By 8.00 am on Monday, the north end of London Bridge was on fire, and 300
houses had been engulfed. Watching from a boat on the river was the diarist
Samuel Pepys:The streets full of nothing but people and horses and carts laden
with goods, ready to run over one another.
In the evening, when we could endure no more upon the water, we landed at
Bankside, Southwark at a small public house, and there stood and saw the fire
grow, and as it grew darker appeared more and more, and in corners, and upon
steeples, and between churches and houses, as far as we could see up the City,
in a most horrid bloody malicious flame, not like the flame of an ordinary fire."
- Samuel Pepys
By 3.00 pm the Royal Exchange was on fire, and by 6.00 the same day the
outbreak had reached Billingsgate. John Evelyn noticed a strange fatalism in the
inhabitants:
"The conflagration was so universal, and the people so astonished, that from the
beginning, I know not by what despondency or fate, they hardly stirred to quench
it, so that there was nothing heard or seen but crying out and lamentation,
running about like distracted creatures, without at all attempting to save even
their goods. God grant mine eyes may never behold the like, who now saw
above 10,000 houses all in one flame; the noise and cracking and thunder of the
impetuous flames, the shrieking of women and children, the hurry of people, the
fall of towers, houses and churches , was like an hideous storm."
- John Evelyn
St Paul's caught fire at 8.00 pm. Quickly, it became an inferno, the roof caved in,
crashing through the Cathedral floor to the Crypt beneath.
The Cathedral burned for two days and nights, leaving just a bare skeleton. A Dr
Taswell, who witnessed the scene as a boy, remembered it all his life:
"As I stood upon the bridge (a small one over a creek at the foot of what is now
Westminster Bridge), among many others (on Tuesday the 4th), I could not but
observe the progress of the fire towards that venerable fabric.
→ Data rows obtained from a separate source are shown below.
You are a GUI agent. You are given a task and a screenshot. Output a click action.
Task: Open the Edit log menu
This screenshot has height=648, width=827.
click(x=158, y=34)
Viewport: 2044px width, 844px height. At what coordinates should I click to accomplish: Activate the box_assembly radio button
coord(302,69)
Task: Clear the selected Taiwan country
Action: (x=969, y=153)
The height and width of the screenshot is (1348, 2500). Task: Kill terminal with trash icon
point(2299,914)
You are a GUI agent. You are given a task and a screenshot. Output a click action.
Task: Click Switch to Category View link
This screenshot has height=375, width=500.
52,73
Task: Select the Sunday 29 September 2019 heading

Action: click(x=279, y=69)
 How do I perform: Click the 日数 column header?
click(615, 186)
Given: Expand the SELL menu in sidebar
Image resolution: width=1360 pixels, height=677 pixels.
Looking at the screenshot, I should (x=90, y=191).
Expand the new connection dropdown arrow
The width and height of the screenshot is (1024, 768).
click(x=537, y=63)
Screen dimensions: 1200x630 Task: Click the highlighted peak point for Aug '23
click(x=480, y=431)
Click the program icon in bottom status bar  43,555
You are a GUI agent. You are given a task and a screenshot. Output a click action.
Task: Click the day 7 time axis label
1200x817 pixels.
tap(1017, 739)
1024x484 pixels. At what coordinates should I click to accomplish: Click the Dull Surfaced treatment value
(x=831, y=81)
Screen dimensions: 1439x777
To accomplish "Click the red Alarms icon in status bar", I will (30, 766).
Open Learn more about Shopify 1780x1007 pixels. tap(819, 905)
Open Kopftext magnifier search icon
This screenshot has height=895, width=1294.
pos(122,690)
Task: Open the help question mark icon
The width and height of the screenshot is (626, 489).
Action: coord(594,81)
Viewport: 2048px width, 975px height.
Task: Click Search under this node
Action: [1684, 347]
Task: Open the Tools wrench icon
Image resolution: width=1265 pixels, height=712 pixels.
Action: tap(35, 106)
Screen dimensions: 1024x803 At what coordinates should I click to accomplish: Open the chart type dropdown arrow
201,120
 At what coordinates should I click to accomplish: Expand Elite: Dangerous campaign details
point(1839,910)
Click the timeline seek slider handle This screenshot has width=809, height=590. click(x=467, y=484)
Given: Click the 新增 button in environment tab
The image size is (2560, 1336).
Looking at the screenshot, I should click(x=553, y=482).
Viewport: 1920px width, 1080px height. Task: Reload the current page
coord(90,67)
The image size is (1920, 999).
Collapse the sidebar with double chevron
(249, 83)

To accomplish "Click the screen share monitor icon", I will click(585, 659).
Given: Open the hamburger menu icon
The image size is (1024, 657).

About eight o'clock it broke out on the top of St Paul's Church, almost scorched
up by the violent heat of the air and lightning too; and before nine blazed so
conspicuous as to enable me to read very clearly a small edition of Terence,
which I carried in my pocket."
- Dr Taswell
By midnight on the Wednesday, with five sixths of the City destroyed, the fire was
checked; and on the following day it was decisively halted.
The fire's end is still marked by a small wooden figure at Cock Lane, near Pie
Corner. (Hence the saying that the fire raged from Pudding Lane to Pie Corner).
However the main memorial to the fire is the famous Monument, designed by Sir
Christopher Wren...
which stands surmounted by a coronet of gilded flames, 200 feet from the site of
the house in Pudding Lane where the catastrophe began.